The National Center for Complementary and Alternative Medicine (NCCAM) has added three new Centers of Excellence for Research on Complementary and Alternative Medicine (CAM) to its centers program. These centers will explore the biological effects of a number of plant-derived compounds and preparations found in CAM products, such as dietary supplements, on pancreatic diseases, autoimmune and inflammatory diseases, and Alzheimers disease. NCCAM, a component of the National Institutes of Health (NIH), is the lead Federal agency for research on complementary and alternative medicine.
The Centers of Excellence apply cutting-edge technology to basic and clinical research on a wide range of CAM practices and products, and are one part of NCCAMs larger research centers program. The program also includes Developmental Centers for Research on CAM, which are partnerships between CAM institutions and established research institutions to conduct exploratory research, and International Centers for Research on CAM, which are collaborations of U.S. and foreign teams studying traditional medical systems.

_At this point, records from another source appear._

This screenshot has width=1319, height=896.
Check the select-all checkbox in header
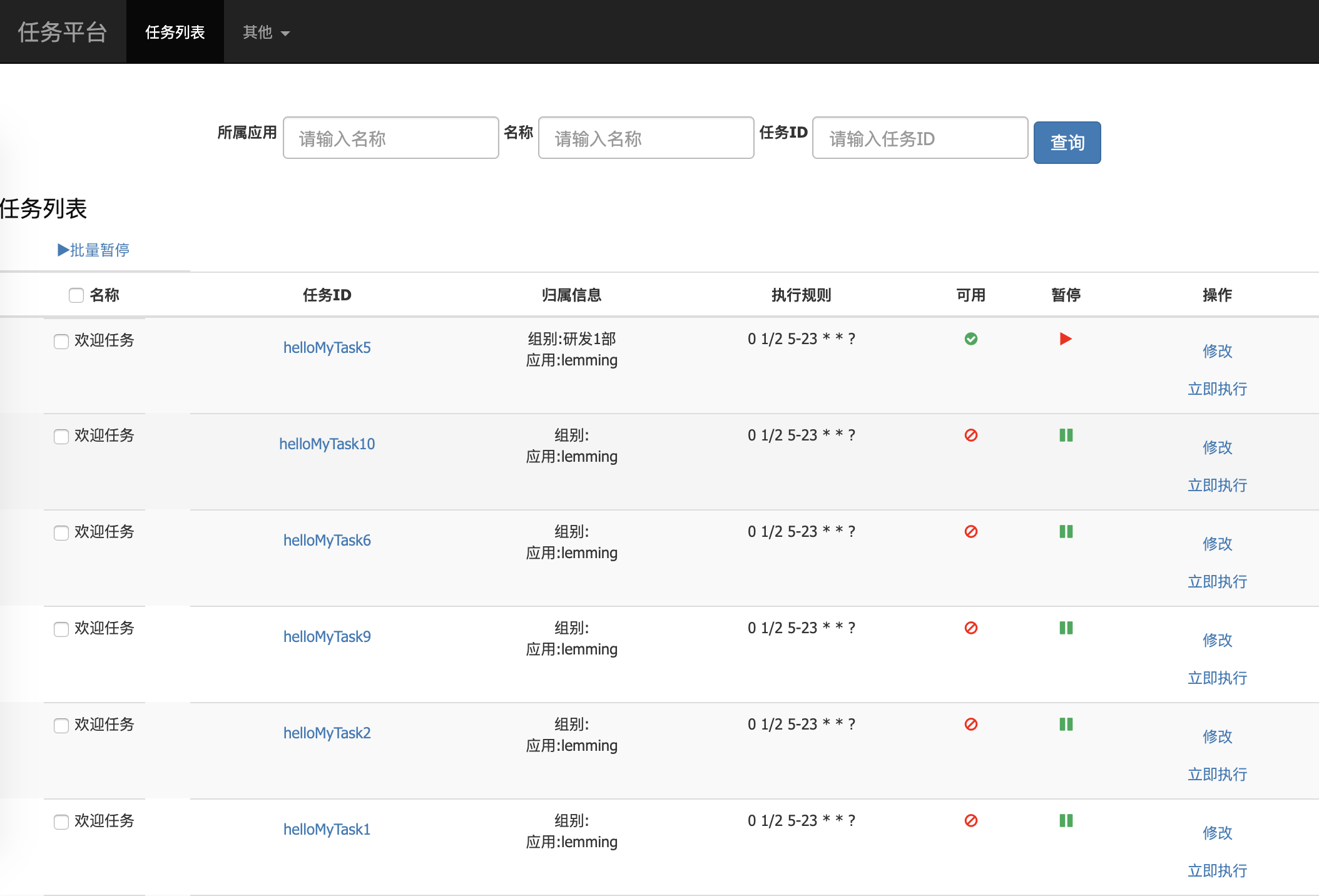(x=76, y=295)
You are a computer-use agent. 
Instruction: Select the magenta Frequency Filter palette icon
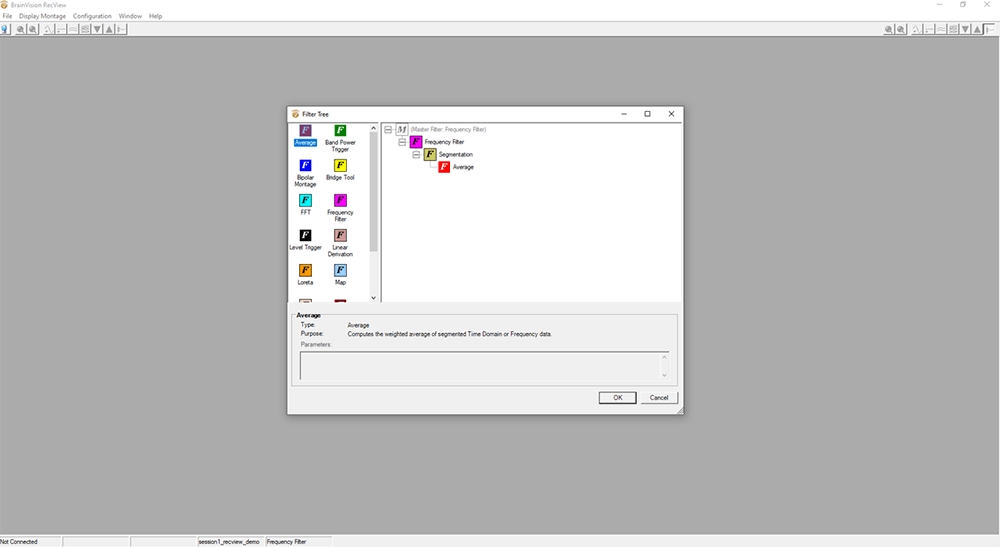[340, 200]
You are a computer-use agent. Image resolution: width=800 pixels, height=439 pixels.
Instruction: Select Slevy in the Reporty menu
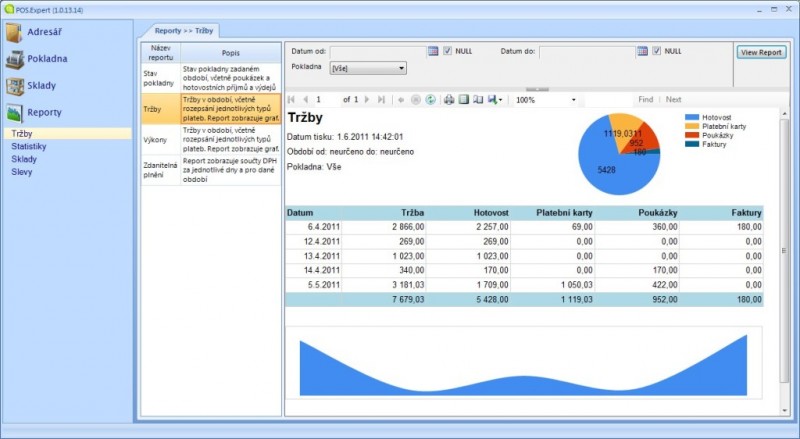tap(22, 171)
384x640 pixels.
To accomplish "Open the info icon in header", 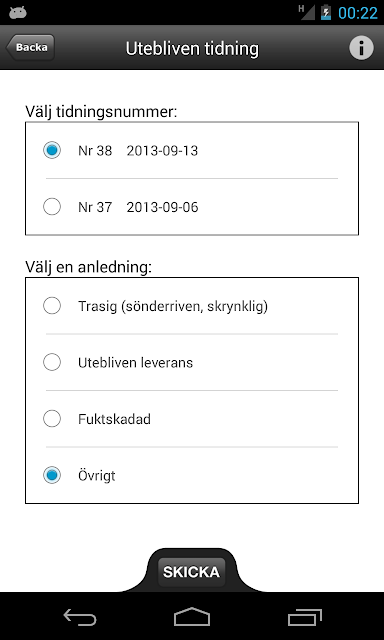I will [x=361, y=48].
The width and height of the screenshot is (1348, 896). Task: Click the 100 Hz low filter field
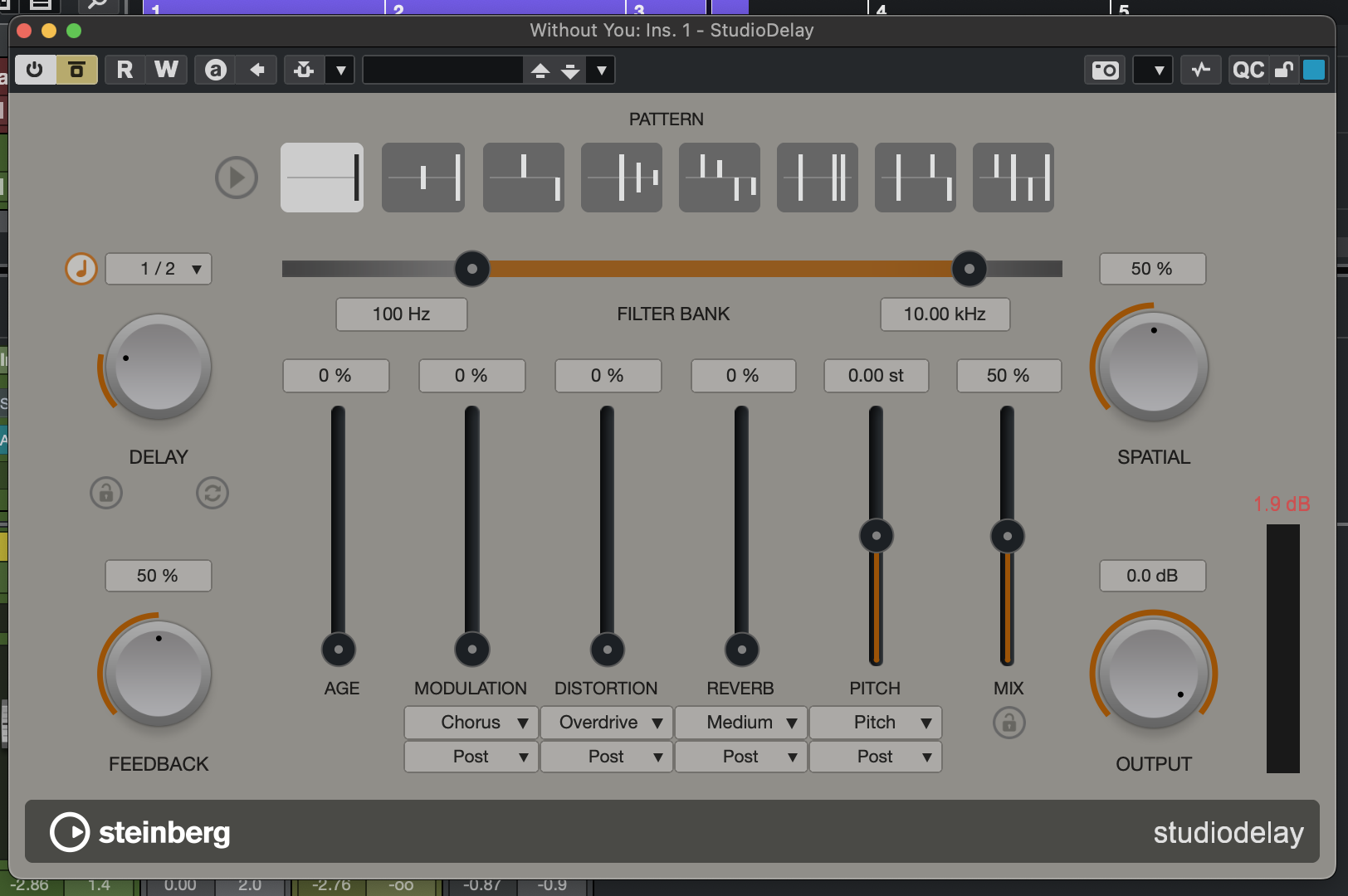coord(401,314)
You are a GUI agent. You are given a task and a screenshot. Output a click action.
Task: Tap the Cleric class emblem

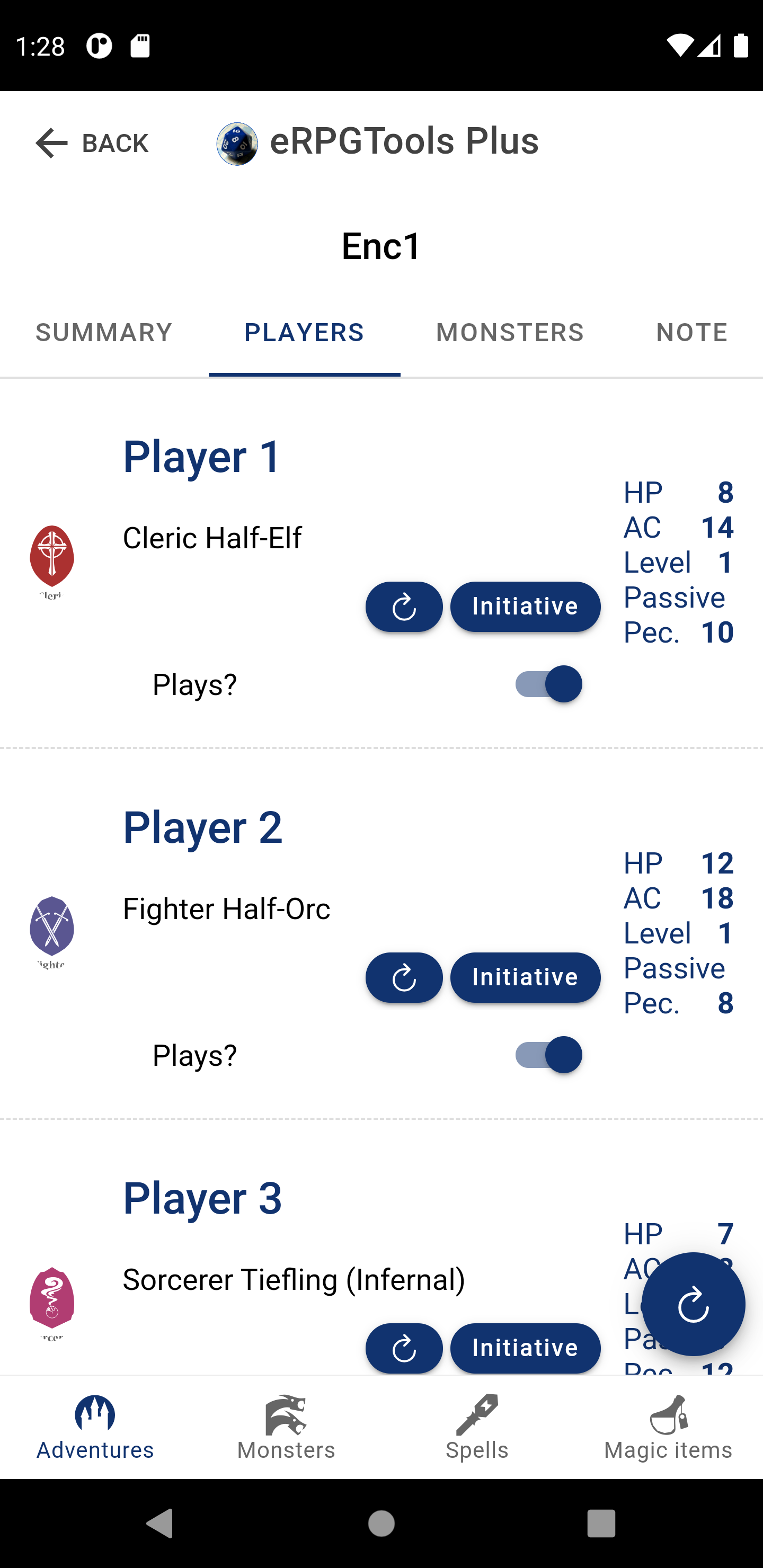[x=52, y=561]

The addition of these centers increases the robustness of our Centers of Excellence research program and confirms our continuing commitment to rigorous CAM research, said Ruth L. Kirschstein, M.D., NCCAM Acting Director. These multidisciplinary research teams will work to uncover new insights or novel treatments for health conditions that affect many people. The science conducted will be key to understanding what CAM approaches may or may not work and informing the integration of effective CAM practices into the health care delivery system.
This center will study plant-derived compounds found in a variety of dietary and herbal supplements and traditional herbal medicines, including antioxidants such as curcumin (a component of the spice turmeric) and lycopene (the component that gives tomatoes their color), and preparations of green tea and Scutellaria baicalensis (a plant used in traditional Chinese medicine). Using animal models, the investigators will study the mechanisms and effects of these plant compounds on the prevention and/or treatment of pancreatic cancer and pancreatitis (inflammation of the pancreas).
This center will focus on the effects of plant and herbal products on preventing or arresting inflammation in diseases caused by immune system breakdown. Using an animal model, researchers will investigate the mechanisms by which resveratrol, a compound found in the skin of red grapes, might aid in the treatment of multiple sclerosis. The center will also examine anti-inflammatory mechanisms of the herb American ginseng in colitis and the actions of a compound from hemp in treating autoimmune hepatitis.
This center will conduct preclinical studies to identify natural compounds extracted from grapes, known as polyphenols that might have a protective role in Alzheimers disease. Using an animal model, the research team will then investigate the biological mechanisms by which these grape-derived compounds may affect changes in the brain that are characteristic of Alzheimers disease and associated with cognitive decline.
These center grants, which provide 5 years of support, bring the total number of Centers of Excellence for Research on CAM to 11. The existing Centers of Excellence look at a range of CAM practices and products, such as acupuncture and meditation. To learn more about NCCAMs Research Centers program, visit: http://nccam.nih.gov/training/centers/.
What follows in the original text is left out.